Ces rumeurs d'élections sont habilement entretenues par les libéraux qui ont ainsi clamé que la défaite de leur candidat à la présidence de l'Assemblée nationale mettait fin à la cohabitation avec les partis d'opposition. Il aurait été pourtant facile d'accepter de bonne grâce que la présidence de la chambre aille à l'opposition. Cela aurait été un vrai geste de cohabitation. Le Parti libéral l'a refusé péremptoirement.

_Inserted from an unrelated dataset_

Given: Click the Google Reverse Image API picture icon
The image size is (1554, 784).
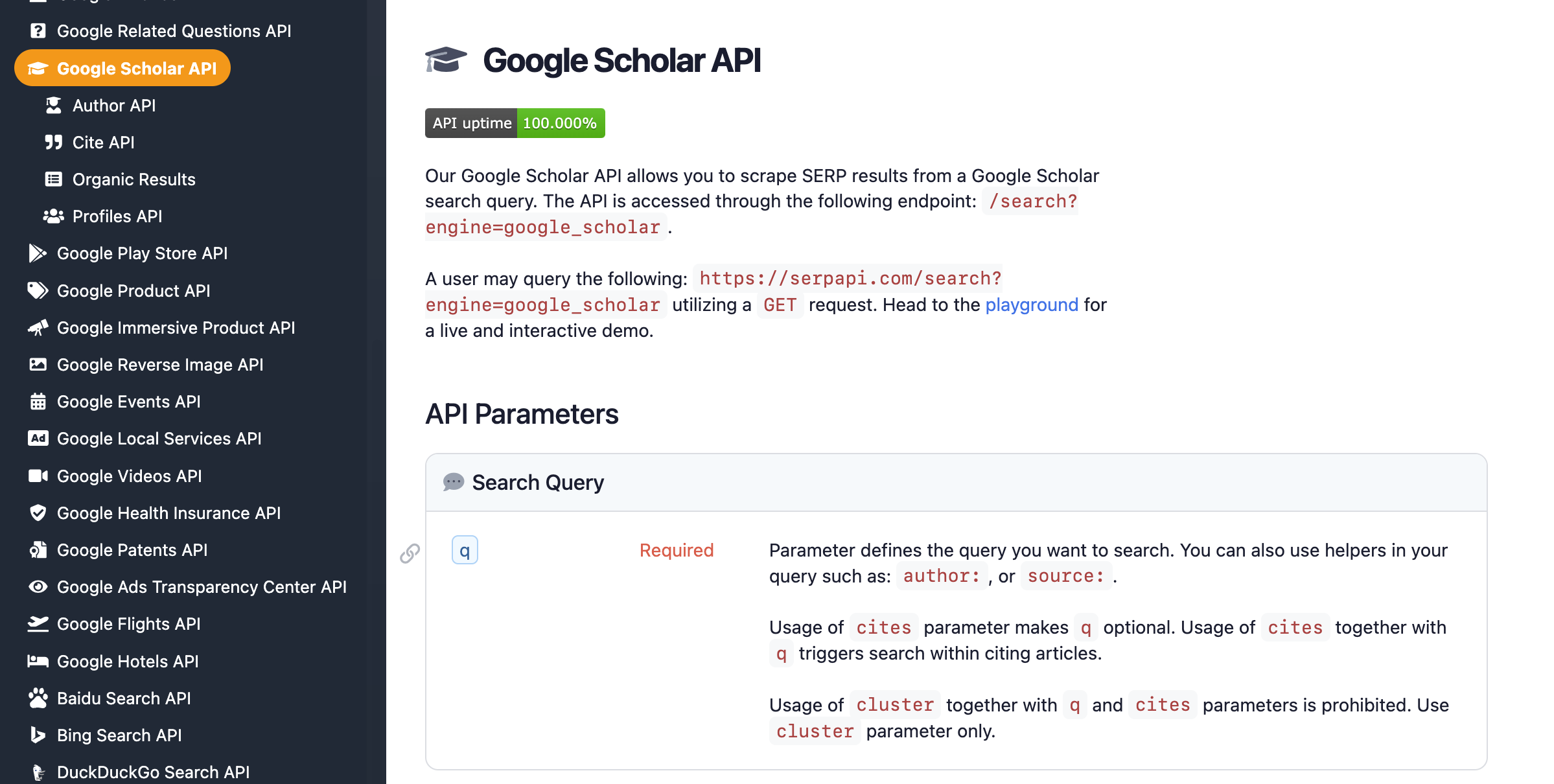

Le message aux adéquistes et aux péquistes a été le même toute la semaine. Le premier ministre et ses ministres ont émaillé leurs réponses aux questions de l'opposition de provocations qui montrent bien qu'il n'y a de leur part aucune volonté de collaborer. Mais il y a plus, on est sur le pied de guerre, comme le démontre l'incursion réussie dans les rangs adéquistes où on a recruté deux députés.
S'il déclenchait des élections pour le 1er ou le 8 décembre, les deux seules dates possibles cet automne, le premier ministre invoquerait le climat régnant à l'Assemblée nationale et demanderait un mandat fort pour affronter la tempête économique. Mais le jupon dépasse. Il n'y a jamais eu de conditions aussi propices à une victoire libérale, et on veut en profiter.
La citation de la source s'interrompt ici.